第18話 第二部 サムハさんとの生活
サムハさんは毎朝手紙さんを胸に抱きかかえるようにして、浜辺を散歩していました。時には長いスカートをまくりあげて、浅瀬の海に入っていくこともありました。そして珊瑚の様子を見ています。サムハさんは手紙さんに語りかけました。
「珊瑚って綺麗でしょう。赤やピンクや白にベージュ。それに少し紫がかったものもあるわ。サンゴがとても綺麗なので、本当は取ってはいけない人達が夜にこっそり取りに来たりするのよ。珊瑚は装飾品としてずいぶん高く売れるの。でもね乱獲は絶対にいけないのよ。乱獲ってむやみやたらにとってしまうことなの。

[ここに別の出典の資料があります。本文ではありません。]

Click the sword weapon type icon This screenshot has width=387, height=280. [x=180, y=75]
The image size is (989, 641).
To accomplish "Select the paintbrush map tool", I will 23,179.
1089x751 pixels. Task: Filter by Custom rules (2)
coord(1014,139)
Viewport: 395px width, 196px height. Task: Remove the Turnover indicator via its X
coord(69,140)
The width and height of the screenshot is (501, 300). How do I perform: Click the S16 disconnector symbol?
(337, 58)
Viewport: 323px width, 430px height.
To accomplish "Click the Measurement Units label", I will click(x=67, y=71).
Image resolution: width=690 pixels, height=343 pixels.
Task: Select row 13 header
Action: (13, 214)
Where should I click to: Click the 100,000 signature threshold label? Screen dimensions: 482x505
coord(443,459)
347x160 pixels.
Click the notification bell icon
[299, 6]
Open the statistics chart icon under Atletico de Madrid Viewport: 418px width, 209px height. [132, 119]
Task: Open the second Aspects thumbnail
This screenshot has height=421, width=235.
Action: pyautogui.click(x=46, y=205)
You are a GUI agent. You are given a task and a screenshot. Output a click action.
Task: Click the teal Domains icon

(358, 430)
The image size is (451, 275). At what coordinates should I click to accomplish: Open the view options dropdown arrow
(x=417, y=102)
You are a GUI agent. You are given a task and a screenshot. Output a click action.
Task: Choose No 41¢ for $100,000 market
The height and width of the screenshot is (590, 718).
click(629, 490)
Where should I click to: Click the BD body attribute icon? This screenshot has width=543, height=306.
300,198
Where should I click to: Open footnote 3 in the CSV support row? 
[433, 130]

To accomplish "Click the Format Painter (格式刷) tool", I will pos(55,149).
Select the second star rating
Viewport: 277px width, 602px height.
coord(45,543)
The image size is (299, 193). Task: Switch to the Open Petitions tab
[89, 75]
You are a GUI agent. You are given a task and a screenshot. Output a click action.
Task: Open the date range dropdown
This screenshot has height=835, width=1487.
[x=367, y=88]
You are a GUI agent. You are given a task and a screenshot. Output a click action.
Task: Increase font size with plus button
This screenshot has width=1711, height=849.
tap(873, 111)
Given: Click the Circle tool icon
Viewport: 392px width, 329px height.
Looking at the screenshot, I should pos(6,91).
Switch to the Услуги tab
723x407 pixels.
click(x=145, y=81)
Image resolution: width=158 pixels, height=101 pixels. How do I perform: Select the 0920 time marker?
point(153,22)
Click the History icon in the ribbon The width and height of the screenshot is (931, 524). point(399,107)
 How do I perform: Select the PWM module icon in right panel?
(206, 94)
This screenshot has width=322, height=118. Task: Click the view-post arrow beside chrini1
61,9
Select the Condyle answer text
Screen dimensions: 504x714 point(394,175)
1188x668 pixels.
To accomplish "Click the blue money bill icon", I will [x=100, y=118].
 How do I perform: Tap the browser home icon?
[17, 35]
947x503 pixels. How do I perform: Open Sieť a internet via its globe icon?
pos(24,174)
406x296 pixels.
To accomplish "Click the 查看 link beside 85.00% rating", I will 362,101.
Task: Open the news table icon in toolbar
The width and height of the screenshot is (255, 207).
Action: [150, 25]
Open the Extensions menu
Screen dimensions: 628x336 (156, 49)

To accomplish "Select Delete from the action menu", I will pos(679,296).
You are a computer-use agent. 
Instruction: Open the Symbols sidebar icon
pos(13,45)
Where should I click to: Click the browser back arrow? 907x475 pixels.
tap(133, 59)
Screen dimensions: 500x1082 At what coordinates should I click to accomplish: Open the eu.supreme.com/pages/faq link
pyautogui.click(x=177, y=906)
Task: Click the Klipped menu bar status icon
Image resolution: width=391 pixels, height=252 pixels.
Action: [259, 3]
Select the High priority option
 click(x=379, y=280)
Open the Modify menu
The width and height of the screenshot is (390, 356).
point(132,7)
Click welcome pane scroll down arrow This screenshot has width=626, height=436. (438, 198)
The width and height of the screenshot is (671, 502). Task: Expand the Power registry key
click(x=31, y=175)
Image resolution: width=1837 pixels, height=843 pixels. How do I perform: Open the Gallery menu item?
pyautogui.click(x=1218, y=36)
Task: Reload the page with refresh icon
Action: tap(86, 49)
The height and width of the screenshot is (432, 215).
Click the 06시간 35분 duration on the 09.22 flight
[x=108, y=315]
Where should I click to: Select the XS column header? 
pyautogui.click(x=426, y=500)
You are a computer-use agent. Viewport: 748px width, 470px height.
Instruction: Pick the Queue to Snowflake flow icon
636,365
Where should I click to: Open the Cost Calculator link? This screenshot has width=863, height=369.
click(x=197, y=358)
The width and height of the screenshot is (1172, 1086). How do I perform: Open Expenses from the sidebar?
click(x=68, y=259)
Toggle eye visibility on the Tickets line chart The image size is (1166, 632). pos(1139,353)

珊瑚だけじゃない。お魚でも動物でも何でもそうなんだけどね。必要以上にいっぱい取ってしまうと、もうそれらがなくなってしまう。なくなってしまったら地球上に何もかも居なくなってしまうのよ。そんなことのないように取っていい分量は何もかも決められているのよ。でもねなかなか乱獲する人が減らないの。私はそういうことを一生懸命勉強したい。綺麗な海を守る、海の生き物達を守る。そういう人になりたいの。」
サムハさんのその話を聞いて、手紙さんはニャーモさんが話してくれたラップランドのトナカイの事を思い出しました。同じね、と思いました。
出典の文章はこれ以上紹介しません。